COVID-19 Through a Person of Color's Lens
As we move forward and learn to adjust with new social norms of Covid19, it has brought a new concern when it comes to what it means to be a person of color (POC) in America. California now has placed a ruling that in order to receive and get service you are required to wear a mask in all public places. This includes stores, medical offices, and anything that has remained open to the public. This may seem like it's not that big of a deal, besides the fact that it causes the inconvenience of wearing a mask when we’re all used to going outside as carefree as we want. It draws a bigger concern when it comes to the lives of people of color when dealing with racial profiling.

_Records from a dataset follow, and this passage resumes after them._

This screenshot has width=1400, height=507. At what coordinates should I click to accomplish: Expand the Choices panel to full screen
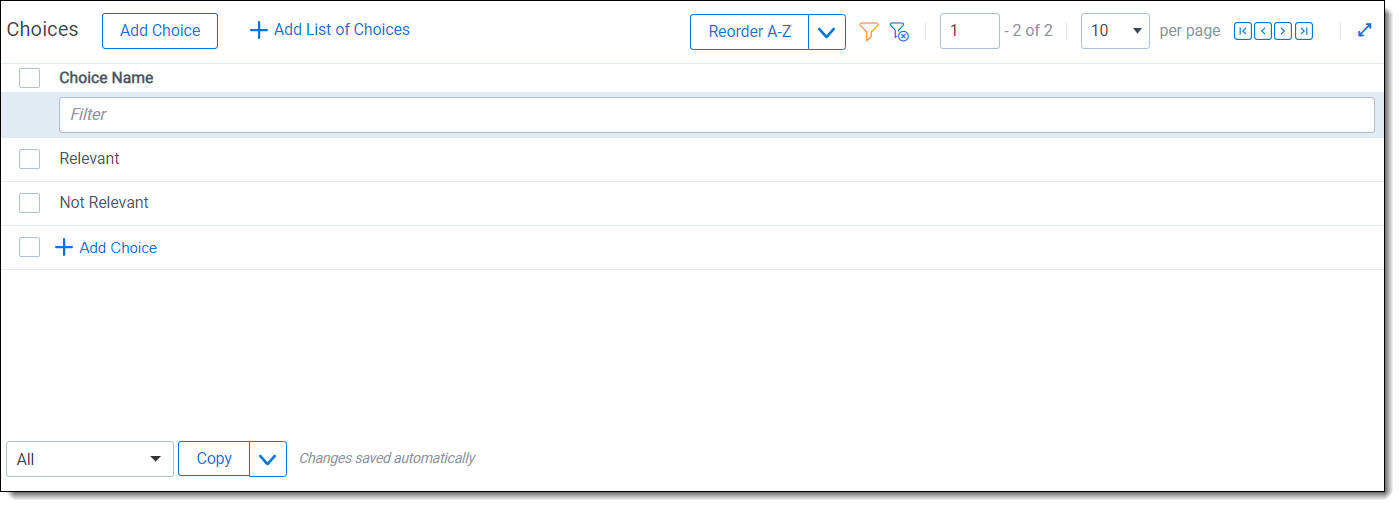point(1365,30)
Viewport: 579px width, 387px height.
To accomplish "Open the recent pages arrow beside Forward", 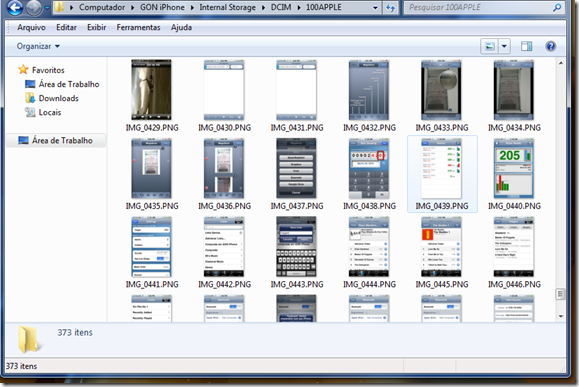I will [x=47, y=7].
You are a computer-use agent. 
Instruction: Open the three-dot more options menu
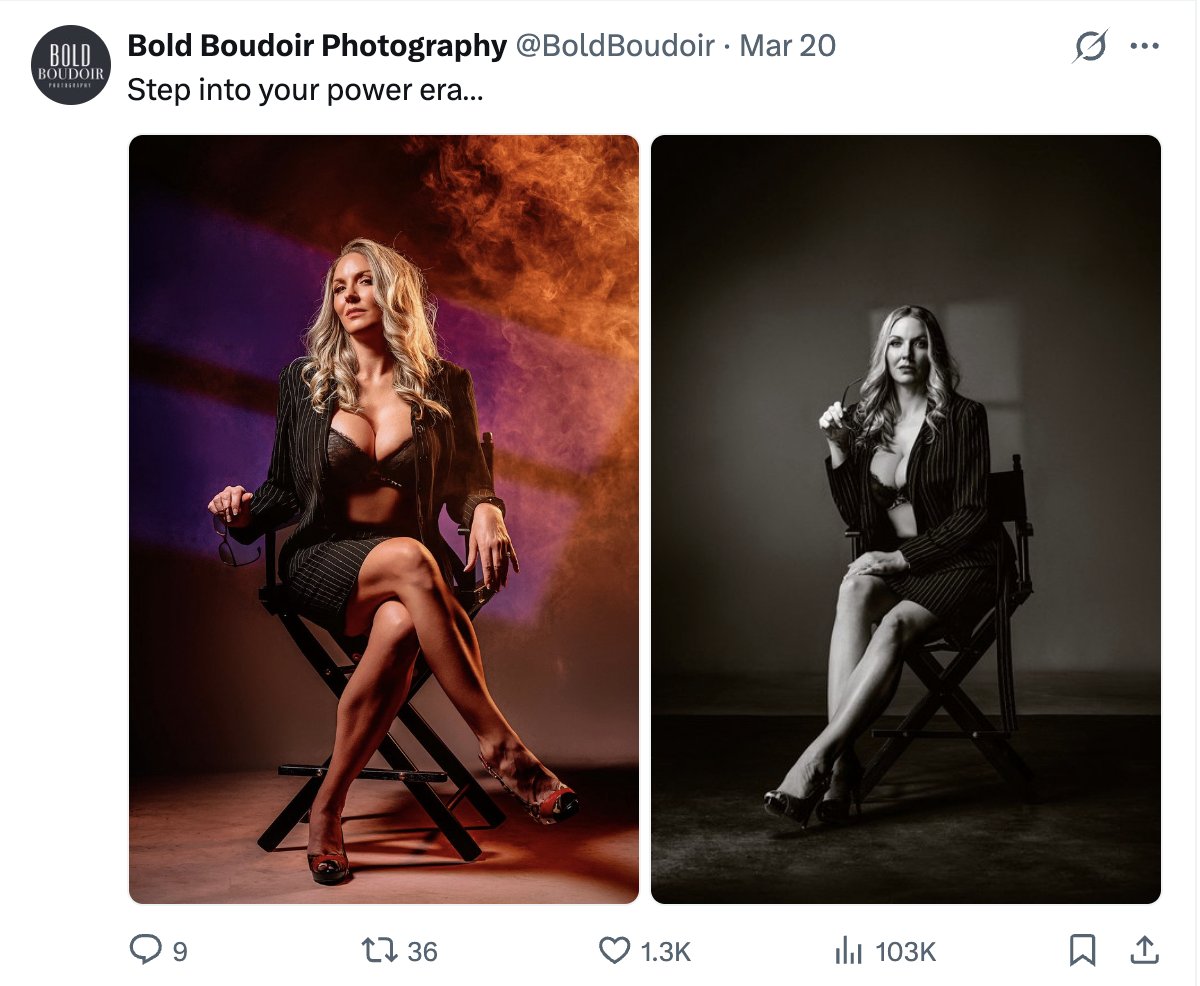(x=1144, y=47)
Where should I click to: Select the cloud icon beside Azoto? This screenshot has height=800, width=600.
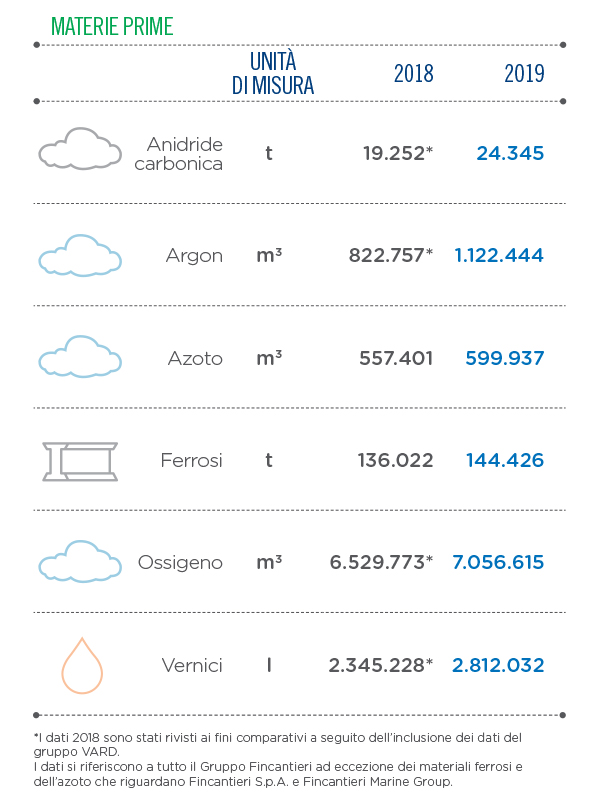tap(80, 357)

It's hard enough living in a world that already has such a racial prejudice against you. People of color, including myself, are making conscious decisions everyday about the way that we present and show up in the world and how we are perceived by others, especially the police. When we look over the years, such as with Trayvon Martin and the many others whose names shall not be forgotten, these cases exemplify just how racial profiling and black male stigma help perpetuate social inequality and injustice for black men.
It wasn't until my stepdad, along with most of my friends, expressed how they all feel uneasy as people of color wearing homemade masks and bandanas, that are often associated with perpetrator sketches and with store security camera footage of masked assailants. Something as simple as a mask can spark up a lot of stereotypes in people's minds. This has brought a lot of feelings of fear and being unsafe around being a POC and wearing a mask.

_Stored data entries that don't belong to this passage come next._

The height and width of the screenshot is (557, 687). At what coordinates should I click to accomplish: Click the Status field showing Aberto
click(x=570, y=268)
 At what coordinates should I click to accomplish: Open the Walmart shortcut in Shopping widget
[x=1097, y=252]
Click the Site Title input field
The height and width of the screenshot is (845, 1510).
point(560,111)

My friends have brought up a lot of interesting perspectives that I wish for a lot of reasons that they didn't have to feel or think.
“Me being a POC, I feel like I always had a target on my back before the pandemic due to the way society portrayed me due to the color of my skin, I’m viewed as a ‘thug’ and someone who ‘steals,’” Elijah Smith, an essential worker and former SMC student, said. “...I’m constantly watched by authorities no matter where I go due to my skin, and these masks won’t help my situation….So I try to dress in a way I feel is less ‘threatening” to society.’”
Similar feelings also came up among women as well.
“No matter the distance, white people always made it a point to show me how uncomfortable they were being around me. I had seen their chest get tight and their eyes bulged out of fear,” SMC student Jessica Hilton said. “I had seen husbands pull their wives closer as they stared me down. I had curious eyes look at me while their mothers pulled their arms to look the other way. This is the most belligerent racism I have experienced in my life.”
This also doesn't stop with our essential workers, unfortunately. Ken Knight, an essential worker at a grocery store, addressed similarities in picking up on the microaggressions at and outside of work. “It feels like I have a uniform advantage because people see me in a mask and see the store logo,” Knight said. “But it's when you keep getting asked if you’re ‘finding everything okay’ by the same associate who happens to keep popping up in the same aisle as you, or the weird stares on your way to get coffee that made me realize that we are unfortunately still perceived to host criminal intentions over $2 imported trinkets.”
The new mask ruling also shows a complete irony in the sense that before COVID-19, if anyone of color were publicly wearing a mask, it would be seen as suspect or linked to criminal activity. Now, it is required of everyone. This poses many questions for me. What changed? What makes you look at me and fellow POC differently without the ruling? What in this mask makes me a suspect? Where did we learn to adapt and affiliate these stereotypes with the mask that it changes your whole perception of the person underneath it?
Being black in a pandemic has just in all brought up issues that were no doubt already present. My issue and fear is not of the mask, but the representation that the mask holds. It’s a symbol of a bigger and more complicated problem.
“I think we're living in a really important period of time where a lot of issues with today's society can be brought to life racial, economical, societal,” Knight said. “So many of us want to make progress and change for the better but so many of our country's people in power are concentrated on short term gains. It's unfortunate that we are living the way we are.”